Length of stay: 1 day
Visited: August 2020
The French River flows 110km from Lake Nipissing to Georgian Bay. It became referred to as the French River by Europeans as it was associated with French explorers of the 17th century, including Samuel de Champlain. It once served as a major canoe route and was also widely used by Indigenous people, in the days of the fur trade and by the logging industry. It was designated Canada’s first Heritage River in 1986 because of its historical significance. A few years later it became a provincial park.
The French River Provincial Park offers 250 backcountry campsites along the shoreline of the French River that are accessible for paddlers and boaters. There are 13 access points along the river and all campsites are first-come, first-served. Besides canoeing or boating, there is a single hiking trail in the park: Recollet Falls Trail (4km round trip, rated moderate).
On the drive from Mississagi to Killbear, we stopped at the French River Provincial Park since it was on the way. And to avoid the rain. According to the weather forecast, Killbear was under a rainfall warning for the afternoon with the bulk of the rain (15mm) expected between 5 to 7p.m – right when we’d be entering the park. So we figured we might as well kill some time and explore the French River.
The Recollet Falls Trail begins at the award-winning visitor centre, which is known for showcasing many stories of the people who lived, travelled or worked along the French River from glacial times to present. Due to the pandemic, all services and facilities were closed, including the visitor centre.
The trail is marked by a series of blue markers and follows along the edge of the French River Gorge to the Recollet Falls. It rained here earlier in the day so the ground was still wet, which created some muddy sections along the trail. We took our time as the footing was uneven and some of the rocks were slippery.
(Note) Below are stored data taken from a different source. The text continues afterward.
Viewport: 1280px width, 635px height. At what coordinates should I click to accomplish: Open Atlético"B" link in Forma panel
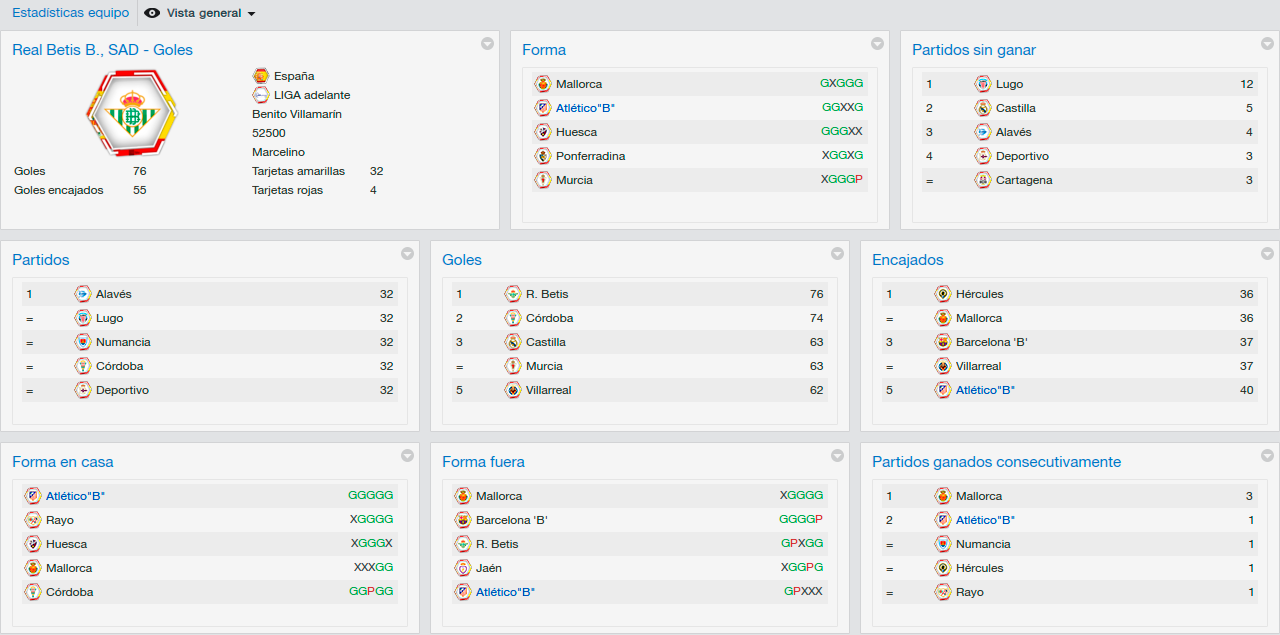coord(585,108)
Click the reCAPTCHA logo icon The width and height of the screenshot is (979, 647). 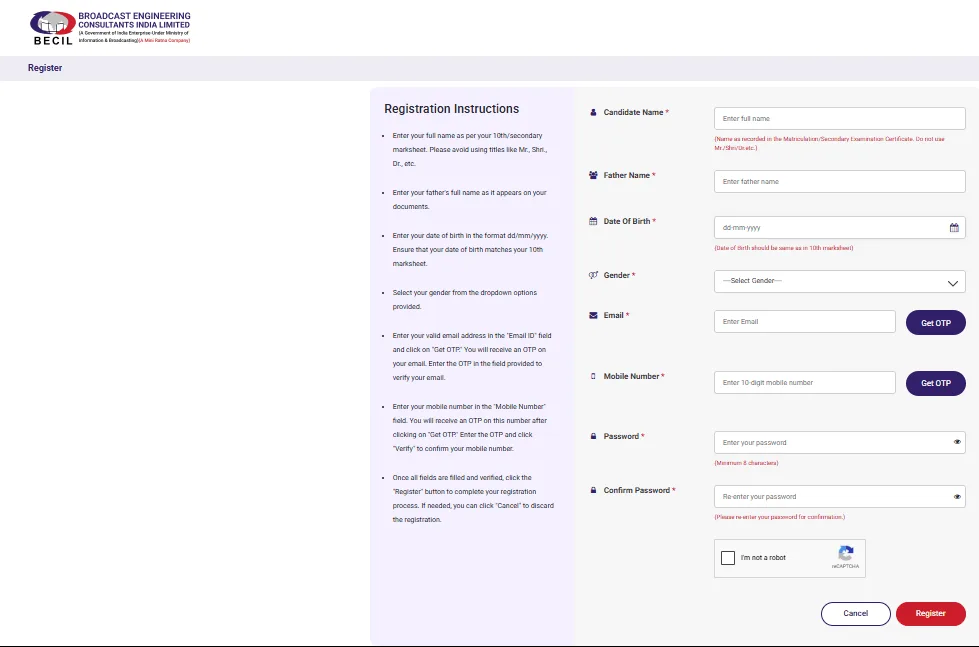point(845,553)
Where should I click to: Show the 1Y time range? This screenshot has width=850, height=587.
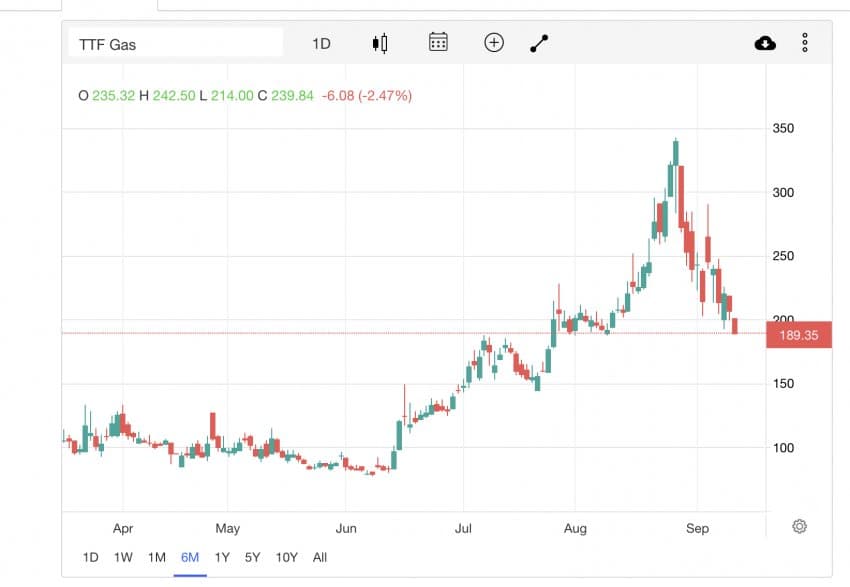pos(222,557)
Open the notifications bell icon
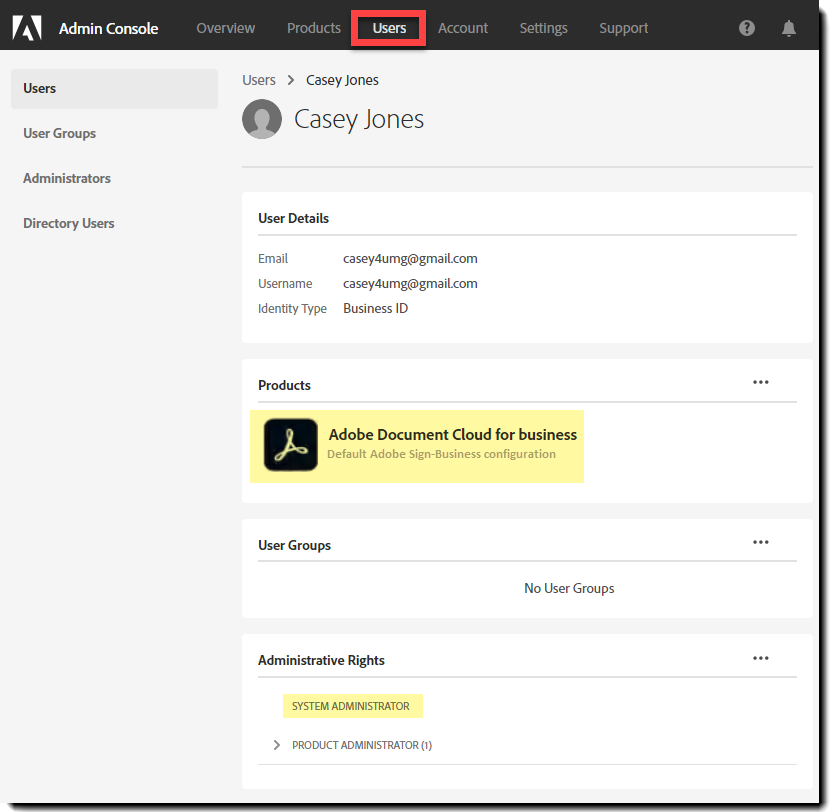Image resolution: width=830 pixels, height=812 pixels. (x=789, y=28)
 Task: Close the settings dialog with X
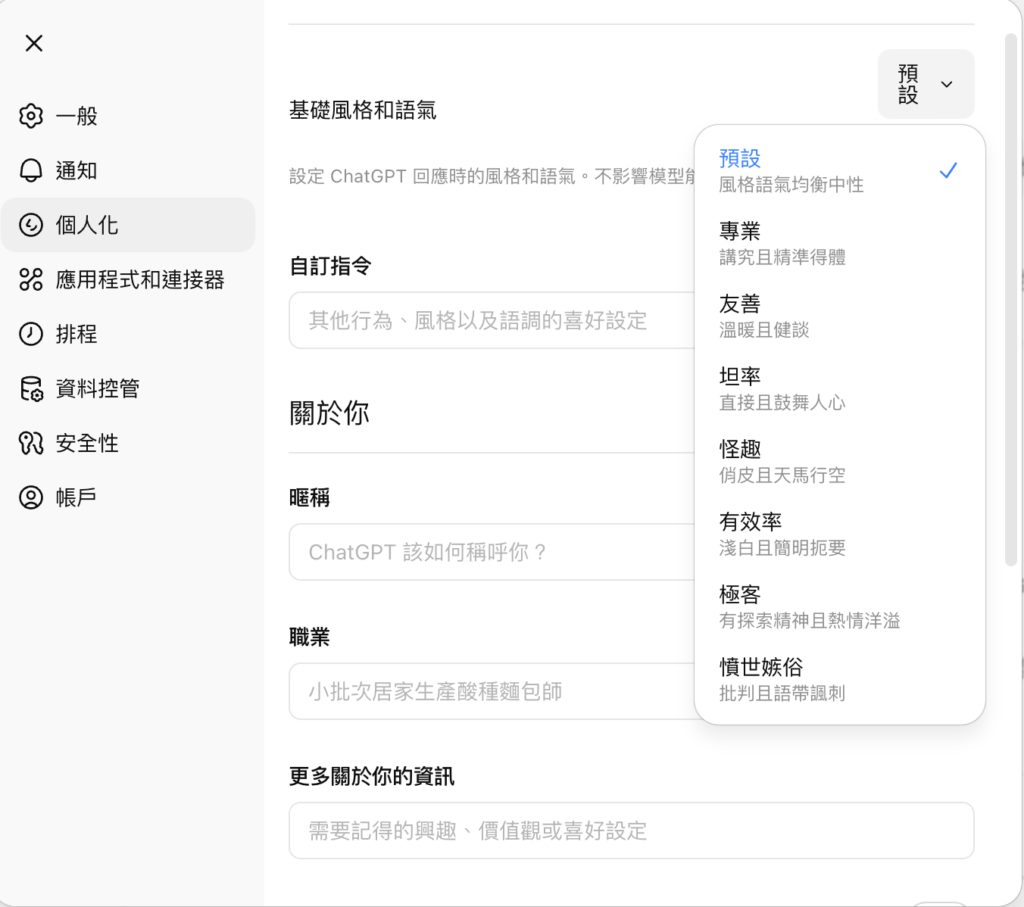pos(34,43)
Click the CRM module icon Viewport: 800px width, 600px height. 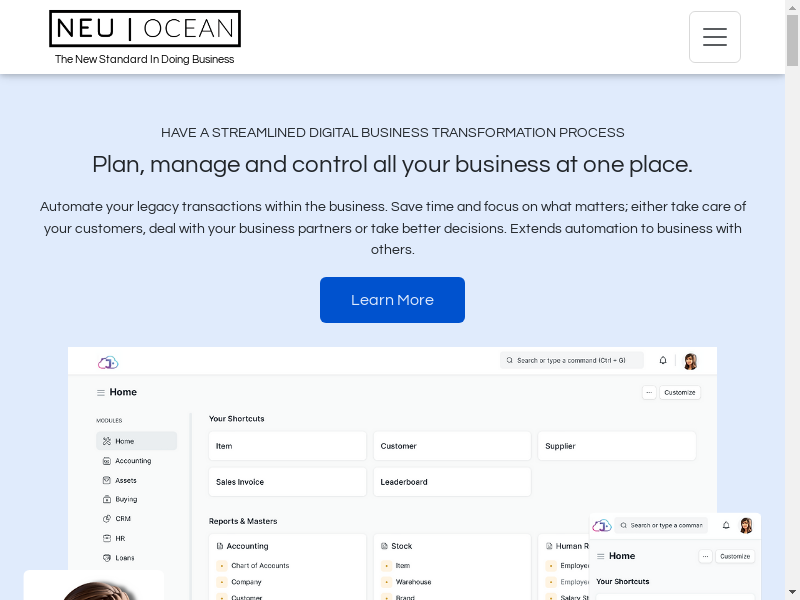(x=106, y=519)
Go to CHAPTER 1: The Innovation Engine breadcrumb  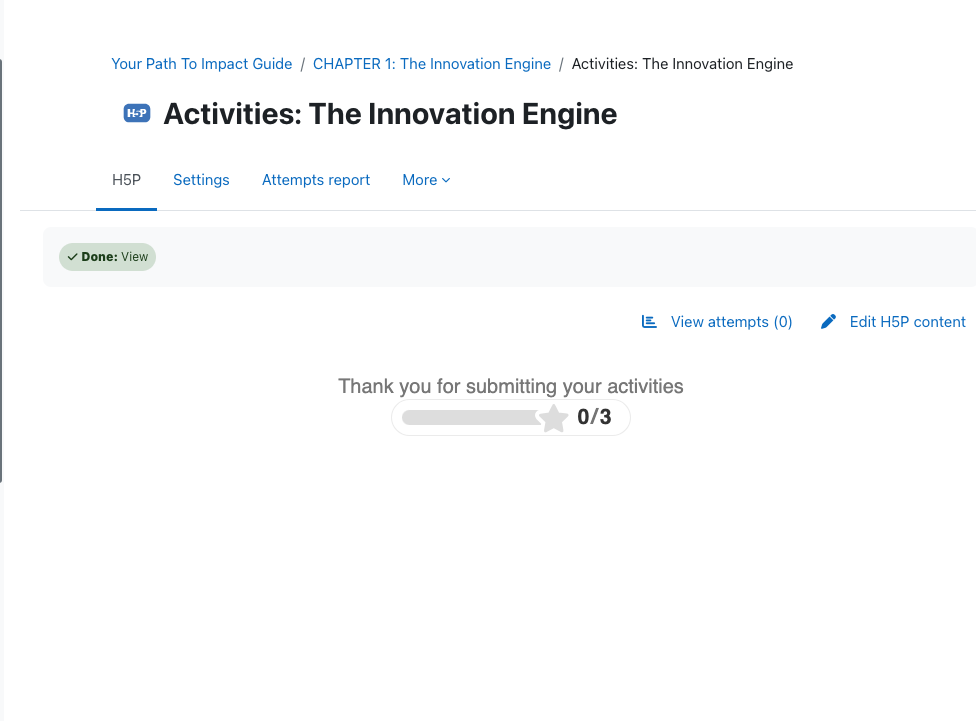click(x=432, y=64)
Along the way, there are a few short detours from the main path that provide nice views into the gorge of the French River.
The path leads to Recollet Falls, which marks the end of the trail. There is plaque here that provides some details of the history of the falls. Recollet Falls was named after the Recollet Fathers, who were a French reform branch of the Friars Minor that Samuel de Champlain brought over to Quebec in 1615. The Recollet Fathers were the first to use the French River to work among the Amerindians and as chaplains to exploratory and military expeditions. With the capture of the colony of New France in 1629, the Recollet Fathers were compelled to leave. Though early maps of the French River indicate the falls, in french, as “sault” the name was changed to Recollet Falls apparently for its association with the Recollet Fathers.
We turned around and walked back the way we came to the parking lot. It took us just over an hour to complete the trail, which meant that by the time we would arrive in Killbear, it would hopefully be done raining for the day.